By the way, a fuller recitation of the passage from “Rings of Power…” in _Silmarillion_ makes this a little clearer, at least to my reading:
​Sauron … [returned to Middle-earth] in secret, … to his ancient kingdom of Mordor… Sauron had set there his dwelling long before, for he used the fire that welled there from the heart of the earth in his sorceries and in his forging; and in the midst of the Land of Mordor he had fashioned the Ruling Ring. There now he brooded in the dark, until he had wrought for himself a new shape; and it was terrible, for his fair semblance had departed for ever when he was cast into the abyss at the drowning of Númenor. He took up again the great Ring and clothed himself in power; and the malice of the Eye of Sauron few even of the great among Elves and Men could endure.​


Hisoka Morrow said:


> [T]he military power of the Last Alliance, much weaker than the whole Numenor Empire, still could take down Sauron with the One Ring latterly on their own, proving that the Numenor would consider the One Ring as a piece of cake...
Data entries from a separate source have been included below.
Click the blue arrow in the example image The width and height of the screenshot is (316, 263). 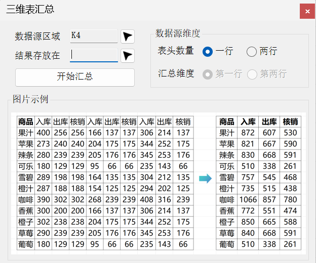coord(205,178)
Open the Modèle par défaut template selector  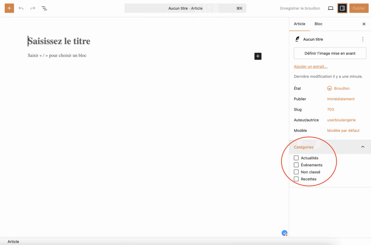pos(343,130)
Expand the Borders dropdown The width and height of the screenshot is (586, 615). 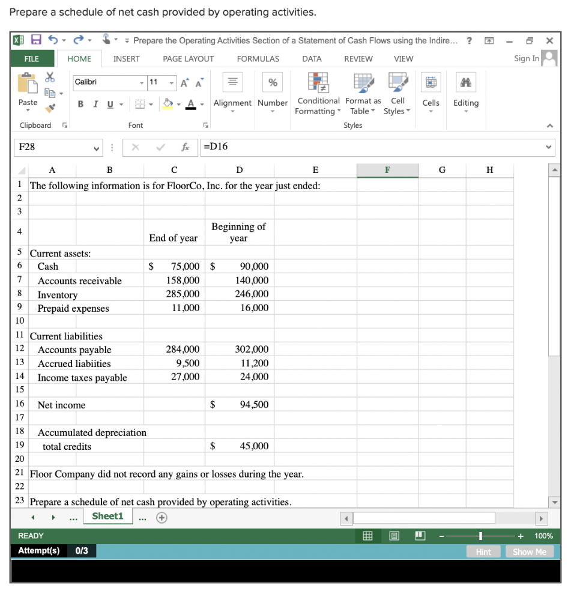click(x=151, y=104)
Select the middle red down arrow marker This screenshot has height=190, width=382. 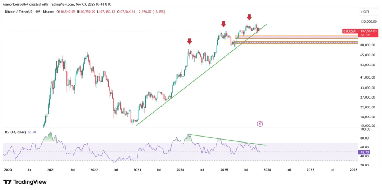tap(223, 24)
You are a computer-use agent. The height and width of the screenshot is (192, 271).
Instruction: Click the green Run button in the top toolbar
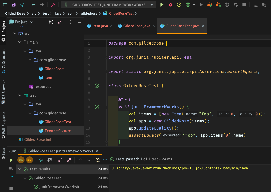point(162,5)
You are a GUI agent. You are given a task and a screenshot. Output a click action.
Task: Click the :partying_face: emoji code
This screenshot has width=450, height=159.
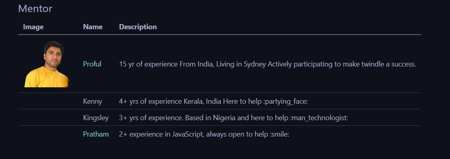285,101
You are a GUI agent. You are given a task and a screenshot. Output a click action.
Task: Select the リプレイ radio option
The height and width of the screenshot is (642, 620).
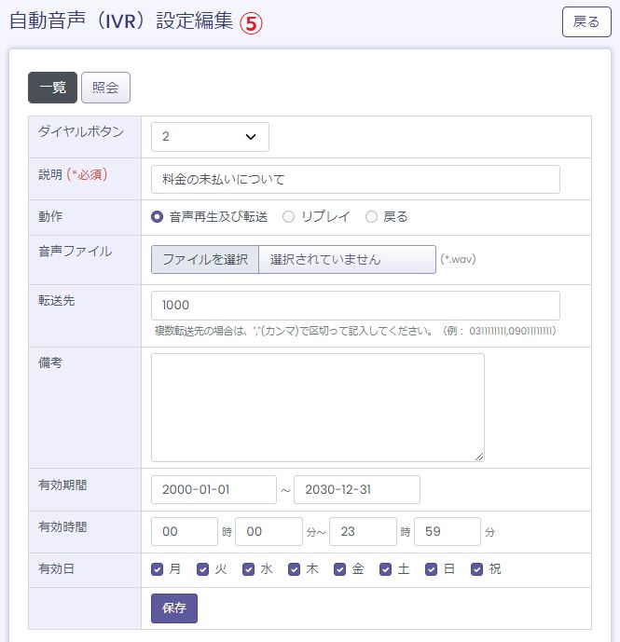point(289,216)
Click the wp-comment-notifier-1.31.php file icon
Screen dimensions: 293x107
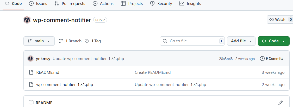pos(31,85)

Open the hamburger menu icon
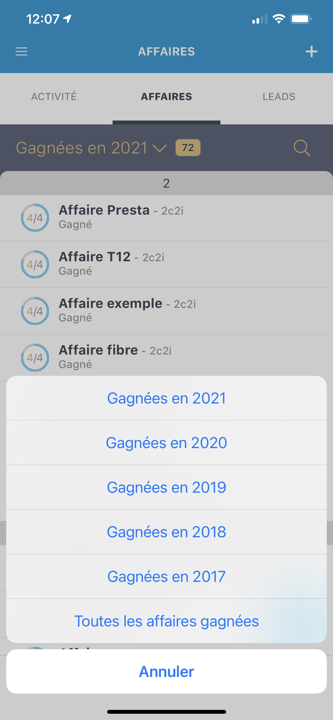21,52
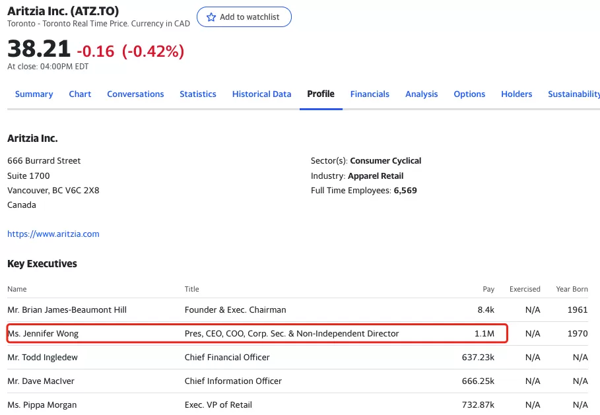Viewport: 600px width, 415px height.
Task: Select the Profile tab
Action: (321, 94)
The Númenóreans did not defeat _Sauron_. They terrified his armies so that these deserted him in fear. Sauron’s “surrender” was a *ruse*, and a brilliant one at that. He could not otherwise get to Númenor: he had no navy, no seapower; he was unwelcome as an enemy even the fallen Númenóreans recognized as a threat; being taken as a “hostage” rather than as a prisoner implies that he was from the outset treated well and with respect, recognized as a royal person in and of himself. 

───◊───

Here are four more threads in which this was discussed in the past:








Sauron's mode of transportation


Sauron was in Numenor at the fall, and as the continent fell beneath the sea he fled to ME. Does this mean that he can, for lack of a better term, "will" himself to wherever he wishes to be? How did he re-enter Mordor from Dol Guldur before the War of the Ring? I can't picture Sauron...




www.thetolkienforum.com












Sauron and the Ring


As it's Christmas I hope forum members won't mind if I ask a stupid question. If Sauron was a disembodied lidless eye then how could he put the Ring on if he captured it?




www.thetolkienforum.com












Scholar-sponsored discussions


Ok, here are some questions from the cottage of lost lore thread. If you have any additional quotes or thoughts, or more questions, please add them! Also, if you know that any of these topics have already been discussed, please let me know. The idea is to put together ideas and quotes and...




www.thetolkienforum.com












Sauron's mode of transportation


Sauron was in Numenor at the fall, and as the continent fell beneath the sea he fled to ME. Does this mean that he can, for lack of a better term, "will" himself to wherever he wishes to be? How did he re-enter Mordor from Dol Guldur before the War of the Ring? I can't picture Sauron...




www.thetolkienforum.com





Discussions can – and should – repeat, of course, as new information and new interpretations, not to mention new participants in the discussions, arise. But it is a well-rehearsed path.


----------



## m4r35n357 (Oct 22, 2021)

Alcuin said:


> If you’d like to pick at JRR Tolkien, to claim that he wrote one thing in _texts he published himself during his lifetime_ – i.e., “canon” – then repudiated his own _published_ work during his lifetime, I think you have taken upon yourself a very grave and difficult task. For one thing, Tolkien himself is beyond the grave. For another, I think you are gravely mistaken: I do not believe he has contradicted himself in this instance. But most of all, I believe his own words in _Letter_ 211 shows that he was himself aware of the problem of Sauron’s “spirit carrying off the One Ring, upon which his power of dominating minds now largely depended.”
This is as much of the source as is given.